Welcome to our dedicated page for Art's-Way Manufacturing SEC filings (Ticker: ARTW), a comprehensive resource for investors and traders seeking official regulatory documents including 10-K annual reports, 10-Q quarterly earnings, 8-K material events, and insider trading forms.
The Art's-Way Manufacturing Co., Inc. (NASDAQ: ARTW) SEC filings page on Stock Titan provides access to the company’s regulatory disclosures as filed with the U.S. Securities and Exchange Commission. Art's Way is a small manufacturer and distributor of agricultural equipment and modular buildings serving agricultural and research needs, and its filings offer detailed insight into these operations.
Through annual reports on Form 10-K and quarterly reports on Form 10-Q, Art's Way reports information about its two primary segments, Agricultural Products and Modular Buildings. These filings typically describe the company’s product lines, such as manure spreaders, forage boxes, high dump carts, bale processors, graders, land planes, sugar beet harvesters and grinder mixers, as well as its modular buildings for animal containment and laboratory or research uses. They also discuss factors affecting demand, including agricultural market conditions and project backlogs.
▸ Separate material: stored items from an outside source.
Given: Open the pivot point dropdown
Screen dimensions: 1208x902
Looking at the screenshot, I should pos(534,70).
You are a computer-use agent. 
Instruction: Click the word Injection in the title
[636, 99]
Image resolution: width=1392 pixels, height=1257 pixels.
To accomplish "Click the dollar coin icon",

Current reports on Form 8-K document specific events, such as the release of quarterly and annual financial results or decisions related to stockholder advisory votes on executive compensation. For example, recent 8-K filings reference press releases announcing results for fiscal periods in 2024 and 2025, and an 8-K/A describes the board’s determination on the frequency of advisory votes on named executive officer compensation.
On this page, users can review Art's Way’s SEC reports as they are made available from EDGAR. Stock Titan also associates these filings with AI-powered summaries that explain the key points in accessible language, helping readers interpret segment discussions, market commentary and governance-related disclosures without reading every line of each document.
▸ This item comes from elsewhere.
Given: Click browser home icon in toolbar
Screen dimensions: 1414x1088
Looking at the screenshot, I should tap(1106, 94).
Marc H. McConnell, who serves as President, CEO, Chairman and a director of Arts-Way Manufacturing Co., reported a purchase of 1,000 shares of Common Stock on 08/31/2025 under the director compensation plan as fully vested restricted stock. The Form 4 shows 220,500 shares reported as beneficially owned directly following the transaction and several indirect holdings: 5,580 shares held via an IRA, 5,000 shares held for each of two children, and 2,149,819 shares held indirectly through McConnell Legacy Investments, LLC, of which he is Managing Member. The filing also details multiple restricted-stock tranches subject to staggered vesting dates in 2026 and 2027–2028.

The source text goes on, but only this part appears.